あかりにとってこの決断は単純ではなかった。ようやくつかんだ居場所を、そんなに簡単に手放してしまえるくらいなら、デビューなんてしなかった。

「本心ですよ」

 答えるとき、ほんの少し声が震えた。嘘ではないが、形容しがたい後ろめたさが残る。先生がこれ見よがしに大きく息をついた。

「これが俺の勘違いなら笑って忘れてくれればいいんだけどさ、矢島さん、昔の俺と重なってしょうがないんだ」

 急に先生が語り出した。あかりは訝しげに顔を上げた。

「俺は最初から数学教師だったわけじゃないんだよ。高校時代は文系だったからな」

「え……?」

 思わず声が出た。何の疑いもなく、この人は生まれながらの数学教師のように思っていた。数学の授業中の先生はどんな時より生き生きしていたし、黒板用の大きなコンパスを持っていない先生は先生ではない気さえした。

「当時の担任の先生に言われたんだよ。『世の中は文系が動かしてる』って。俺は自分に誇れる仕事がしたかったから、多いことが出来そうな方を選んだ。俺はあのとき決めたこと、今でも後悔してない。でも、先生のあの言葉がなかったら、俺は好きなものの方に最初から進めただろうと今でも思うんだよ。大好きな数学に、ずっと未練があった。大学で理学部数学科のやつと出会ったとき、好きなことをやってるあいつらがめちゃくちゃ楽しそうで羨ましかった。自分の心をだましながら二年まで通ったけど、どうしてもあきらめきれなかったから、大学辞めてもう一回受験した。ずっと、俺の居場所はここじゃないと思ってたからな。で、まあいろいろあって、今ここにいるというわけだ」

 結局、自分の心に嘘はつけないんだよ。

 先生は腕を組んで、背もたれに体を預けた。

「それは、あたしの考えが甘いって言いたいんですか」

 思ったよりとがった声が出た。先生は自分の話をしているだけなのに、なぜか咎められているような気がしてならない。

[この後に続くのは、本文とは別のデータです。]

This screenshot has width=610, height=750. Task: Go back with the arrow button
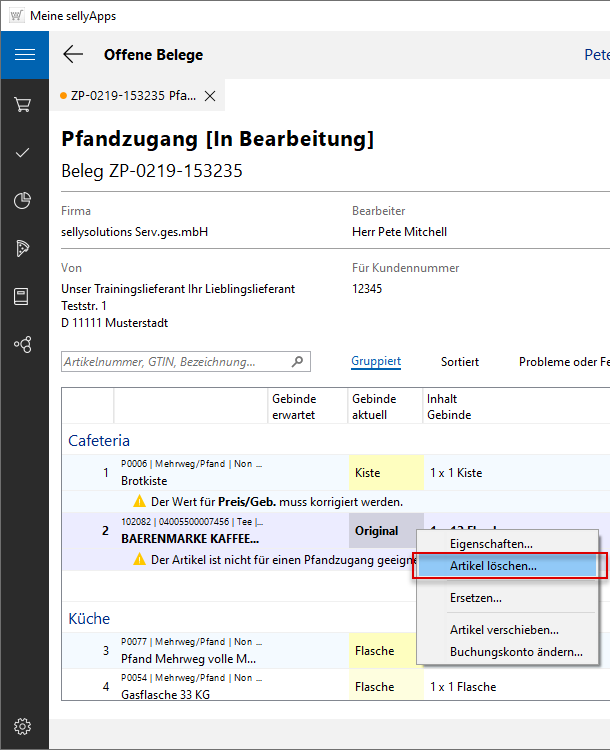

「結論から見て、俺は回り道をした人間だからな。それも必要なことだったと思うし、生徒がそれを選びたいっていうのを否定はできない立場だよ。でも、後悔しそうな選択なら、俺は迷わず引き止めたい。回り道はしてもいいけど、後悔だけはさせたくないんだ」

 席替えの日のことを思い出した。この先生は生徒のことをよく見ているのだ。あれはやはり、偶然などではなかった。

 先生の目がまっすぐすぎてどぎまぎする。どこを見ていいかわからなくて、あかりは助けを求めるように先生の奥の窓の外を見た。鈍色で、何もない。

「人にはそれぞれ、しっくりくる場所があるんだよ。お前たちにはできるだけ短い距離で自分の場所にたどり着いてほしいからな。後悔しない、覚悟はできてるっていうなら、止めはしないよ。勢いだけなら、もうちょっと考えてみな」

 

 先生の最後の言葉は、かなりショックだった。どうにかして今の居場所にしがみつこうとしているあかりに、それとなく向けられた言葉のような気がした。藤堂先生にはすべてお見通しなのかもしれない。

認めたくはないが、あかりもわかってはいた。今必死でつかんでいるこの場所が、あまりしっくりきていないこと。デビューして生まれ変わったはずなのに、息をつめて生きていた中学生の頃より、今の方がずっと苦しい。吸っても吸っても空気が入ってこなくて、上手に息ができない。

体育館に戻ろうという気は起きなかった。どうにか退室の挨拶だけして、逃げるように部屋を出た。よろけるような足取りはだんだんと早くなり、気づけば何かに追われるように全力で走っていた。

鉄階段を駆け下りる。行く当てもないあかりは、校舎裏の自動販売機の前でしゃがみこんだ。雨でくるくるになった前髪が張り付く。

ローファー、白靴下、赤ジャージ。ダサいあたし。

みじめにうずくまって、くるくるのくせ毛で、くそ真面目に白い靴下なんかを履いているキラキラのかけらもない女が、本当の矢島あかりなのだ。デビューの魔法が解けてしまったら、もうキラキラしたあの二人と一緒にはいられない。